● TASK DESCRIPTION: Please transcribe exactly the lines from the line holding "1440x1080 pixels. At" through the end of the data below, and skip any pictures.

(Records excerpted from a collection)
◇ ◇ ◇ ◇ ◇
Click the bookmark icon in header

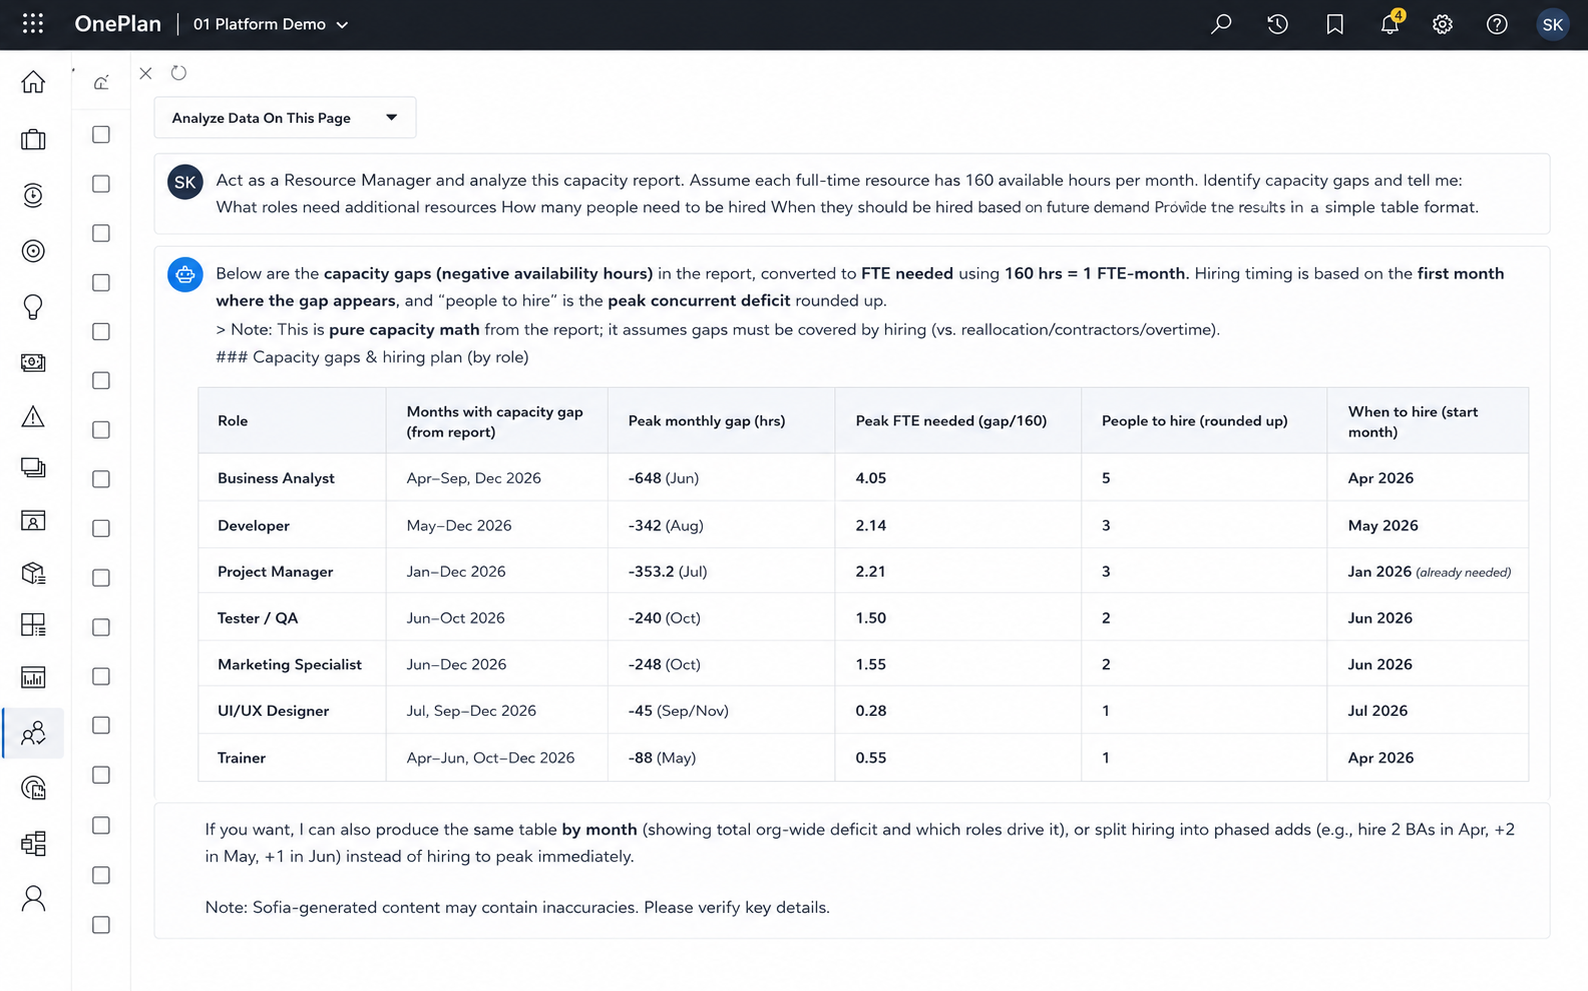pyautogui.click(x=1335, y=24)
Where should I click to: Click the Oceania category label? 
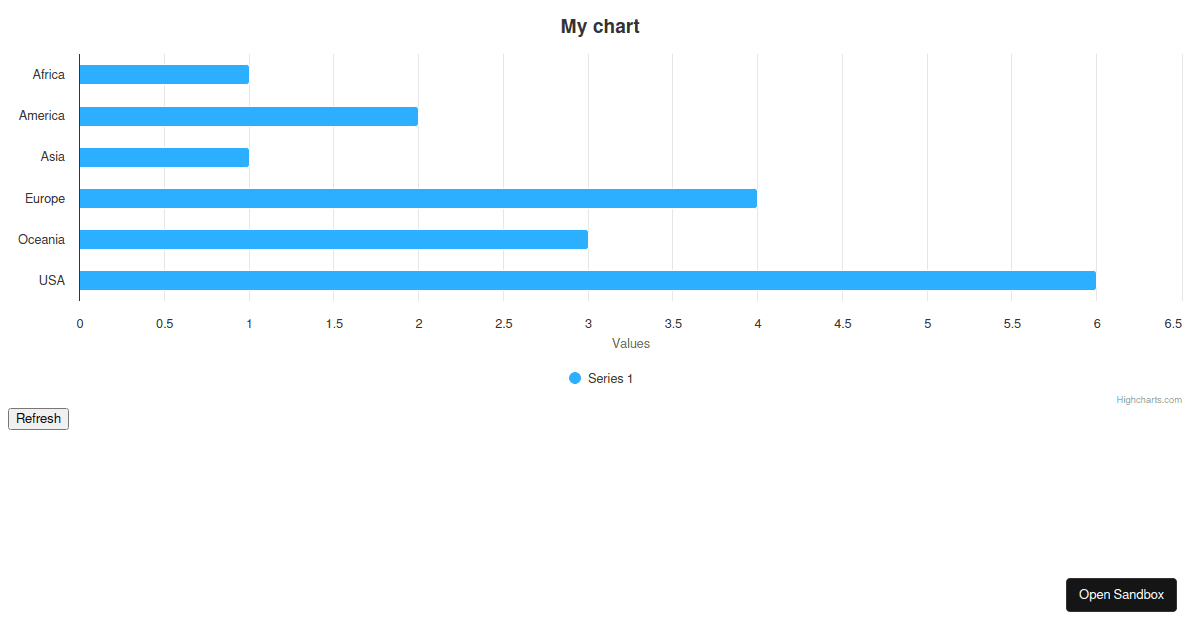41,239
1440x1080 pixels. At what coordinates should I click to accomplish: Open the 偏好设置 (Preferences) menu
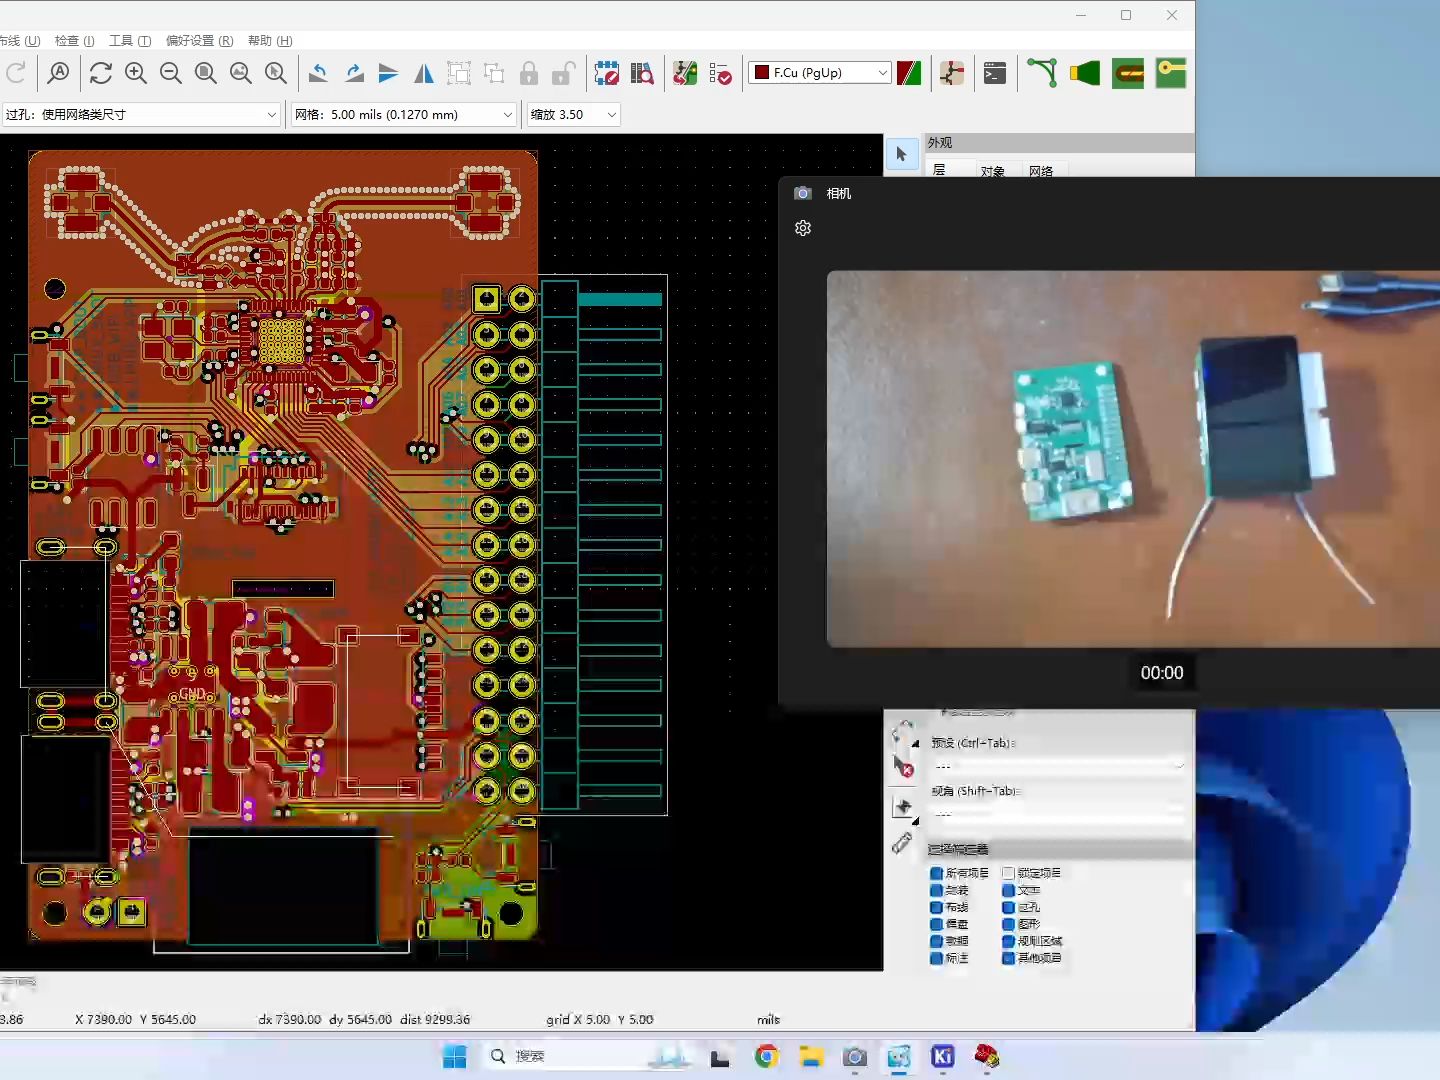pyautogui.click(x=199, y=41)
◇ ◇ ◇ ◇ ◇
● WRITTEN RESPONSE:
1440x1080 pixels. At what coordinates should I click to accomplish: Open the 偏好设置 (Preferences) menu
pyautogui.click(x=199, y=41)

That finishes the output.